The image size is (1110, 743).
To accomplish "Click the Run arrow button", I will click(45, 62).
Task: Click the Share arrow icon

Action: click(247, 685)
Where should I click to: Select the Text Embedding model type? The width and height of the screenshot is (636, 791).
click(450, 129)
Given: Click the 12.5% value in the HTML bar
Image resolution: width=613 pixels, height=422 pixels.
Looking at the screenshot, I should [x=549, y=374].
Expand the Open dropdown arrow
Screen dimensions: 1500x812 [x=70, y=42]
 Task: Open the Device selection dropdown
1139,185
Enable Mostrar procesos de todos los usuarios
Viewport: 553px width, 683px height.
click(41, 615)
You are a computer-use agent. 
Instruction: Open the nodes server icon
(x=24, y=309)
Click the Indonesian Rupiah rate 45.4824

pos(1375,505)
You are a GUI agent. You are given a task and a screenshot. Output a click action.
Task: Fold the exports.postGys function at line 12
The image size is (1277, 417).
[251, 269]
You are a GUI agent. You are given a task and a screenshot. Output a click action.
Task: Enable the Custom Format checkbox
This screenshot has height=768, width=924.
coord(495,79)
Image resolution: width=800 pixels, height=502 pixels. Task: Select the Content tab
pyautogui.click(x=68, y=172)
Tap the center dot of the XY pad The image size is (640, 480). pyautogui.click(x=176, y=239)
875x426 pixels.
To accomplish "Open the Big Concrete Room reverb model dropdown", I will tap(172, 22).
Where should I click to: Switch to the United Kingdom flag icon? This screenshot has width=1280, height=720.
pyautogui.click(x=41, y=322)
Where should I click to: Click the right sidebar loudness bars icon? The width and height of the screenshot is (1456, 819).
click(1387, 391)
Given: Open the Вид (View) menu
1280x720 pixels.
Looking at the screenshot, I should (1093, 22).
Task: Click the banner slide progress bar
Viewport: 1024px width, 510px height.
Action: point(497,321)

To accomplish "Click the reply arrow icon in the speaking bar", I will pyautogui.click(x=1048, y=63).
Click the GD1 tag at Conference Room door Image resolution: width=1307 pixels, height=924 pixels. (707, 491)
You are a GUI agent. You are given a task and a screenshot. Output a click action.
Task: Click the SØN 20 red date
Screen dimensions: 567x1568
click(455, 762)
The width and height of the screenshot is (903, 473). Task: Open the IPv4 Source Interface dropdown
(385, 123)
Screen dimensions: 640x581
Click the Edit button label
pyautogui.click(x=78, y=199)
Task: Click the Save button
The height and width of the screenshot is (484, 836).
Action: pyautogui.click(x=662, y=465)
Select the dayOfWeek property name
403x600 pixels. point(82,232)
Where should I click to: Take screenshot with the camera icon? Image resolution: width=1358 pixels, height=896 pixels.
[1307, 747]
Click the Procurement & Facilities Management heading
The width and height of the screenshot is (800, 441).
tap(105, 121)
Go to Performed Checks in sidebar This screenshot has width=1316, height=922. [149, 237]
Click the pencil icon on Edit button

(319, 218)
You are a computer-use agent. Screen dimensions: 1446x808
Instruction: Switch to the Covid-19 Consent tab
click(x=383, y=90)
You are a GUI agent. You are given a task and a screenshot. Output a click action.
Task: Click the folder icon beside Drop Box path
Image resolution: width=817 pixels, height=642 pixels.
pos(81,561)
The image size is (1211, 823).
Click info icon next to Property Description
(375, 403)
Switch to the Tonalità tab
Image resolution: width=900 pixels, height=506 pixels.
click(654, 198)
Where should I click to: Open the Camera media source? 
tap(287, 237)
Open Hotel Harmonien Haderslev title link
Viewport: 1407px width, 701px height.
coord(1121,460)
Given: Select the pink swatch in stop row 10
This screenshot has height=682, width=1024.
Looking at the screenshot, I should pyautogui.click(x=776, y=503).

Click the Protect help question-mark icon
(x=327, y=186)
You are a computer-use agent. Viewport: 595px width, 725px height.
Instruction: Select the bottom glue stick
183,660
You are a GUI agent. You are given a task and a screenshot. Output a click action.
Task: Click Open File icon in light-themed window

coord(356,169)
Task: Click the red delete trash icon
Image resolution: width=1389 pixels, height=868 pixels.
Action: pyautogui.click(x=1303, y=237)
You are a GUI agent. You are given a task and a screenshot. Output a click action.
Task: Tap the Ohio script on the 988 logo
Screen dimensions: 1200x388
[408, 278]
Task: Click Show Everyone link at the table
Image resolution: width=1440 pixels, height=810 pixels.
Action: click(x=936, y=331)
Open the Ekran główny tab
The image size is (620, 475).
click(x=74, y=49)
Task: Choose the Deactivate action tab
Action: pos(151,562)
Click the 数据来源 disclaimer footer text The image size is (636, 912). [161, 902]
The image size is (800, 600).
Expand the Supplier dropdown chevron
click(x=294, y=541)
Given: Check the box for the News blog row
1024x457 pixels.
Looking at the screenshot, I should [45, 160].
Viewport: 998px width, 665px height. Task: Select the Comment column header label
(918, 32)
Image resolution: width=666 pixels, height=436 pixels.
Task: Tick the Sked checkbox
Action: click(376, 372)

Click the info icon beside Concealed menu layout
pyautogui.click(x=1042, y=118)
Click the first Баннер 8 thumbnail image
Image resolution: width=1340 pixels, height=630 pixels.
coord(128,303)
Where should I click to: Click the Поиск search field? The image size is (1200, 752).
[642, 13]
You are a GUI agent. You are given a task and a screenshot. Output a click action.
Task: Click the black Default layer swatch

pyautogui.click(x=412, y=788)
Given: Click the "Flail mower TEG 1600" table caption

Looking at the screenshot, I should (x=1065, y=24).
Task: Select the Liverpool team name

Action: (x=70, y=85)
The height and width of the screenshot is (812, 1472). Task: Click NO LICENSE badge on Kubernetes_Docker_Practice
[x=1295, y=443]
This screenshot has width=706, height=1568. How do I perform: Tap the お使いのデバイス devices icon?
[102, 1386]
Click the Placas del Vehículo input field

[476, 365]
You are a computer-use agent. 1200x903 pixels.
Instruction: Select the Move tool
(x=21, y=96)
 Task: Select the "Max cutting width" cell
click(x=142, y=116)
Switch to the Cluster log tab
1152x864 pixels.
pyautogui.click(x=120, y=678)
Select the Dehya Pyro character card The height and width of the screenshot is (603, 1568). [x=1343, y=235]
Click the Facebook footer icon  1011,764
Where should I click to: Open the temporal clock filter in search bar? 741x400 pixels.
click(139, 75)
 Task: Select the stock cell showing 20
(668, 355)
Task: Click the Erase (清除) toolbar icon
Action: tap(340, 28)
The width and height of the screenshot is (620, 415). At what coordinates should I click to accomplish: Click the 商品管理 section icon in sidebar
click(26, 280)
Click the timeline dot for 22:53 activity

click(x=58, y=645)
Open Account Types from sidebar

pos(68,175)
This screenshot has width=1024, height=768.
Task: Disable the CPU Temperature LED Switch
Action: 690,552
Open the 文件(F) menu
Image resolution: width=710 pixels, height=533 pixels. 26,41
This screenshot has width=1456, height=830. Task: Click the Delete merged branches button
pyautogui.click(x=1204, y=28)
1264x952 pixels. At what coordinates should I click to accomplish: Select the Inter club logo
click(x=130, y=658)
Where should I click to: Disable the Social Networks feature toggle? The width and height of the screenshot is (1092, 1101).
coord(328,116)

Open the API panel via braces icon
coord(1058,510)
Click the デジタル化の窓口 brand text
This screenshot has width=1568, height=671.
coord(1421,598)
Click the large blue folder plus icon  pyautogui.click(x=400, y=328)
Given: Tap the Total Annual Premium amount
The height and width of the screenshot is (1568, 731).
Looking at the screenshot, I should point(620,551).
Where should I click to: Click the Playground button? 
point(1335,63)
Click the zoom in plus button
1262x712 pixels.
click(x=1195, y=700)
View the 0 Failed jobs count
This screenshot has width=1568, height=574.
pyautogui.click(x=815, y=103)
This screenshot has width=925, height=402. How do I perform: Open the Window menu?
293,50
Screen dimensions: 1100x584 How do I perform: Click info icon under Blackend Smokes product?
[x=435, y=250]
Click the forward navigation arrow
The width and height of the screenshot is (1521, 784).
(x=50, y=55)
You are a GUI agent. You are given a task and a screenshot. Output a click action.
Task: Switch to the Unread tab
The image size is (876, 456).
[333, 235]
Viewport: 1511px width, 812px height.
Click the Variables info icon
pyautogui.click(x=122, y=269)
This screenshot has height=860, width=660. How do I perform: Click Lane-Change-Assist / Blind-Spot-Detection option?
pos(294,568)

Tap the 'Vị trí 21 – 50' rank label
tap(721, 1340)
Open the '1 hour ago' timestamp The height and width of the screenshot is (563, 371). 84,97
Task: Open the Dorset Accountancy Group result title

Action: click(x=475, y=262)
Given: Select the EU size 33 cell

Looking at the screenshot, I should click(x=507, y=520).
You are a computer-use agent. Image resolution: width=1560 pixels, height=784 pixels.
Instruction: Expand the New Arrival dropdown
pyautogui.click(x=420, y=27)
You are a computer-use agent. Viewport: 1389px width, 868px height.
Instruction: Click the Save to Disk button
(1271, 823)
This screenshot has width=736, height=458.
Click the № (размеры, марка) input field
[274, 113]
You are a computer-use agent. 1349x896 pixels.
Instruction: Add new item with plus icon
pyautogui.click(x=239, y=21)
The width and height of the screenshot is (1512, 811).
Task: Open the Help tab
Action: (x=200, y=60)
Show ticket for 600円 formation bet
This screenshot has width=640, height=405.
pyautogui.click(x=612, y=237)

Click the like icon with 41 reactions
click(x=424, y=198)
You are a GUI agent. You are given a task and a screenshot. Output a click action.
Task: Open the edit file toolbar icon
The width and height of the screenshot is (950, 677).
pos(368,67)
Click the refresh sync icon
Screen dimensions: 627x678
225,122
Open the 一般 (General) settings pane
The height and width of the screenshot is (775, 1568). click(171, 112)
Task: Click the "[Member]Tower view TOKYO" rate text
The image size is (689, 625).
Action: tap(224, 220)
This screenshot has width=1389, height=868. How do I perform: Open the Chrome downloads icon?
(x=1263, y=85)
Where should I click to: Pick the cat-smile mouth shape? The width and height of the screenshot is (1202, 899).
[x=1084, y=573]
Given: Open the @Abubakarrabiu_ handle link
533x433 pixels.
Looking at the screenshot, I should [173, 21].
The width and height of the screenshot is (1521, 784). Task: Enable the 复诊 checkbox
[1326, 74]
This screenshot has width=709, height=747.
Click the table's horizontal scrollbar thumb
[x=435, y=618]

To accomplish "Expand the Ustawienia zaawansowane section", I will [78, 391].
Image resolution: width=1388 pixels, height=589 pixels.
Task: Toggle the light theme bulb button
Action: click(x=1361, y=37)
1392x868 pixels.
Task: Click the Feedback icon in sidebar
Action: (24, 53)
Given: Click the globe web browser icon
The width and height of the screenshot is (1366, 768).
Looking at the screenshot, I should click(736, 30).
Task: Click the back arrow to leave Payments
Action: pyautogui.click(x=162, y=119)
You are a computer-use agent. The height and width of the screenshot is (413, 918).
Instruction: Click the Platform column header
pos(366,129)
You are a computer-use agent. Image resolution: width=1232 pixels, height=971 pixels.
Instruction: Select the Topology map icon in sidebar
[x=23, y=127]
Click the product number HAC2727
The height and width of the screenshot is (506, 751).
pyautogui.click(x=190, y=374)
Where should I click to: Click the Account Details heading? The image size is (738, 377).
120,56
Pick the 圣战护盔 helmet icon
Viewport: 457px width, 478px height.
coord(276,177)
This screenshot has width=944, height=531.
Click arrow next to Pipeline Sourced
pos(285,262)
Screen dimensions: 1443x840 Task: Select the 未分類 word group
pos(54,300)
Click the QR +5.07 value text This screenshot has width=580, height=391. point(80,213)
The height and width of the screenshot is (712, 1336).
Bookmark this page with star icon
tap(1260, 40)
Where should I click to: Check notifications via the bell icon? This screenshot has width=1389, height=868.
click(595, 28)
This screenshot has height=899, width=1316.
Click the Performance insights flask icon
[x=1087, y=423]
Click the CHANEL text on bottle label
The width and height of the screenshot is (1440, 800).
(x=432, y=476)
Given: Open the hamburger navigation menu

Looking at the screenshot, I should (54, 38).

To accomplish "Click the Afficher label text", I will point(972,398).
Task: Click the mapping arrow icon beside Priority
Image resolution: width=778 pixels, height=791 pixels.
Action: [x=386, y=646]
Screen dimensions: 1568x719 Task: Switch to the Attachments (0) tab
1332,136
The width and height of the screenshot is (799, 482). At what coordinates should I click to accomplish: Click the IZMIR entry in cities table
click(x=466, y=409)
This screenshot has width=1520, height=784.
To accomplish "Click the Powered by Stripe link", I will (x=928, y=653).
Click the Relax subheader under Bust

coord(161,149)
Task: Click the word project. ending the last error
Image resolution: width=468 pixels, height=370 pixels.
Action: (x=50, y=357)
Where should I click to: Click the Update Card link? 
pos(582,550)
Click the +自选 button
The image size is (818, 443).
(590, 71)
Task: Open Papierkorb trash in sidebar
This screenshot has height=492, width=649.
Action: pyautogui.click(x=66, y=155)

══════════════════════════════

AIM OF THE EXERCISE ::
Repeat the data word for word, starting at the line that contains "Click the GD1" and ending at the line that contains "tap(287, 237)", with both of those lines included.

COMPLETE ANSWER ::
Click the GD1 tag at Conference Room door Image resolution: width=1307 pixels, height=924 pixels. (707, 491)
You are a GUI agent. You are given a task and a screenshot. Output a click action.
Task: Click the SØN 20 red date
Screen dimensions: 567x1568
click(455, 762)
The width and height of the screenshot is (903, 473). Task: Open the IPv4 Source Interface dropdown
(385, 123)
Screen dimensions: 640x581
Click the Edit button label
pyautogui.click(x=78, y=199)
Task: Click the Save button
The height and width of the screenshot is (484, 836).
Action: pyautogui.click(x=662, y=465)
Select the dayOfWeek property name
403x600 pixels. point(82,232)
Where should I click to: Take screenshot with the camera icon? Image resolution: width=1358 pixels, height=896 pixels.
[1307, 747]
Click the Procurement & Facilities Management heading
The width and height of the screenshot is (800, 441).
tap(105, 121)
Go to Performed Checks in sidebar This screenshot has width=1316, height=922. [149, 237]
Click the pencil icon on Edit button

(319, 218)
You are a computer-use agent. Screen dimensions: 1446x808
Instruction: Switch to the Covid-19 Consent tab
click(x=383, y=90)
You are a GUI agent. You are given a task and a screenshot. Output a click action.
Task: Click the folder icon beside Drop Box path
Image resolution: width=817 pixels, height=642 pixels.
pos(81,561)
The image size is (1211, 823).
Click info icon next to Property Description
(375, 403)
Switch to the Tonalità tab
Image resolution: width=900 pixels, height=506 pixels.
click(654, 198)
Where should I click to: Open the Camera media source? 
tap(287, 237)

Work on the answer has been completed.